Estábamos tan anonadados que no supimos negarnos.
-Habéis de entrar en un taller mecánico de la misma calle pasada la puerta, el primero que encontréis a su izquierda. Está un poco lejos y os costará llegar. No tenéis pérdida, preguntad por Rostam, es el único mecánico con este nombre en toda la calle, y decidle que os manda Esmail. No dejéis que las mochilas pierdan su forma, simulad que pesan. Si os entra temor o veis que la gente os mira con curiosidad, preguntad por los autobuses que llevan a Muzaffarabad, a poder ser al primer policía que encontréis, así nadie os molestará. Cuando lo hagáis no bajéis las mochilas, se notaría que van vacías. Si negociáis fuerte quizá podáis conseguirlo por ciento cincuenta mil, de ser así espero que me deis la mitad de la diferencia. Más de las ciento setenta y cinco mil nunca.

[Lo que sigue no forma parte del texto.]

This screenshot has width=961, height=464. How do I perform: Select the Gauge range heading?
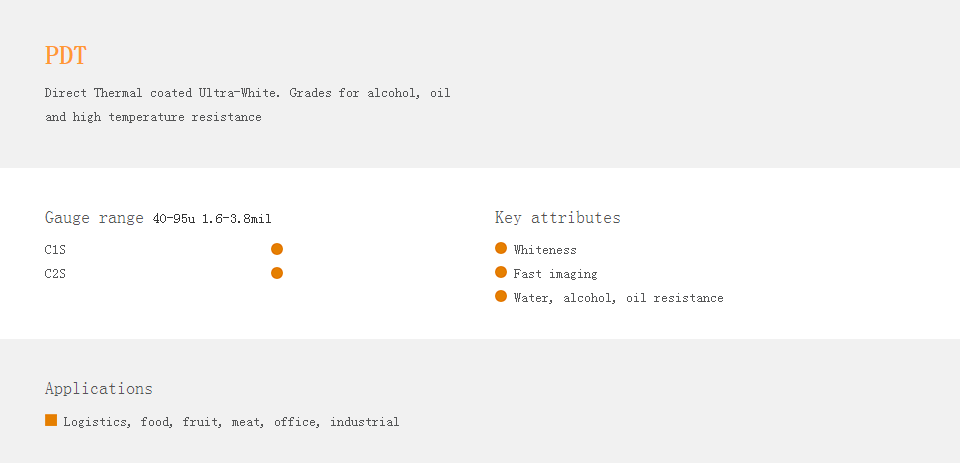pyautogui.click(x=94, y=218)

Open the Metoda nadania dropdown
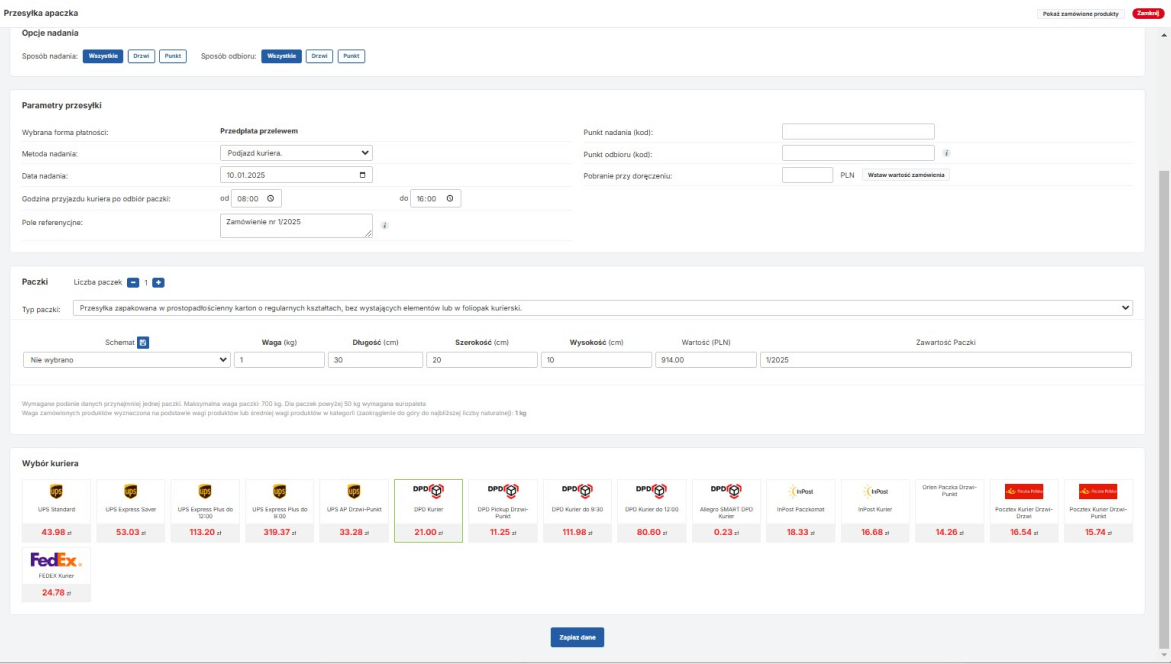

No contéis los paquetes ni reviséis su contenido, ni siquiera los miréis, no hace falta y sería una descortesía.
Le pedí la cartera, no teníamos nada mejor para llevar tanto billete. Me la entregó después de haberla vaciado. Aparentando agresividad y seguridad en si mismo, nos avisó que si nos detenían no responderían por nosotros y, sin embargo, harían lo necesario para cobrarse la deuda. No dijo nada sobre la posibilidad de escapar con el dinero, para eso se había quedado nuestros pasaportes. Ya a medio camino y sin que nadie nos pudiera ver, extraje veinticinco mil rupias y las escondí en el bolsillo. Pensé que quizá serían las únicas que podríamos conseguir, en caso de salir bien parados del asunto en el que nos habíamos metido, además de ayudarnos para negociar.